Ärzte Zeitung online, 02.09.2010

Schlafmangel stört die Psyche

Unter fünf Stunden Schlaf ist das Risiko für psychische Störungen verdreifacht

SYDNEY (hub). Junge Erwachsene sollten ausreichend schlafen. Weniger als fünf Stunden Schlaf pro Nacht erhöhen das Risiko für psychische Störungen deutlich.

Forscher aus Australien haben Daten von über 20 000 jungen Erwachsenen im Alter von 17 bis 24 Jahren ausgewertet. Dabei fanden sie eine inverse lineare Beziehung zwischen der Schlafdauer und der Ausprägung psychischer Störungen: je kürzer die Schlafzeit, desto mehr Teilnehmer zeigten Symptome einer Depression oder Angststörung.

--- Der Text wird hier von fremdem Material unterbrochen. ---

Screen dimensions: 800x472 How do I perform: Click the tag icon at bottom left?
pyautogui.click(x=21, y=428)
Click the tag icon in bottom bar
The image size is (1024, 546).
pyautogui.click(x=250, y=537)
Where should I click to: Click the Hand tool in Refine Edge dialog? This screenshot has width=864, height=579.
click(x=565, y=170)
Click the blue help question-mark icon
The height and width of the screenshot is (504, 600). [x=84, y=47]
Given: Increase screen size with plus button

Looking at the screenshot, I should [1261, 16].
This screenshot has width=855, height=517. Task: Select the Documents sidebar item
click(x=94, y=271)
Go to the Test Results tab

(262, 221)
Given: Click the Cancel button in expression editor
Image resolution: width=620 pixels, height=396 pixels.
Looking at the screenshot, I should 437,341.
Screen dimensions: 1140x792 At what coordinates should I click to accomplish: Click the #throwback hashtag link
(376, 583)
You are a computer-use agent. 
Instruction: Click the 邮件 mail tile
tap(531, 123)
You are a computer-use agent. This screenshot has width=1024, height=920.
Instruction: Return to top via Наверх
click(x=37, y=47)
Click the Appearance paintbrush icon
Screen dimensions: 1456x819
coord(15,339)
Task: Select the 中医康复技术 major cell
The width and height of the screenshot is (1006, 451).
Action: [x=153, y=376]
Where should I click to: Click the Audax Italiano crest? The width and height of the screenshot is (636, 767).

In der Gruppe mit sechs Stunden Schlaf zeigten doppelt soviele Teilnehmer eine psychische Störung wie bei den Normalschläfern mit acht Stunden pro Nacht, teilt die Amerikanische Akademie für Schlafmedizin mit.

Allerdings war das Risiko für den Beginn einer psychischen Störung nur bei jenen jungen Erwachsenen dramatisch erhöht, die weniger als fünf Stunden pro Nacht schliefen. Hier war das Risiko nämlich mehr als verdreifacht. Studienautor Dr. Nick Glozier vom Schlafzentrum der Uni von Sydney gibt daher auch Entwarnung. Bei jungen Erwachsenen mit guter mentaler Gesundheit sei eine moderate Schlaflänge von etwa sieben Stunden unbedenklich. Die empfohlene Schlafdauer pro Nacht wird ansonsten mit acht Stunden angegeben.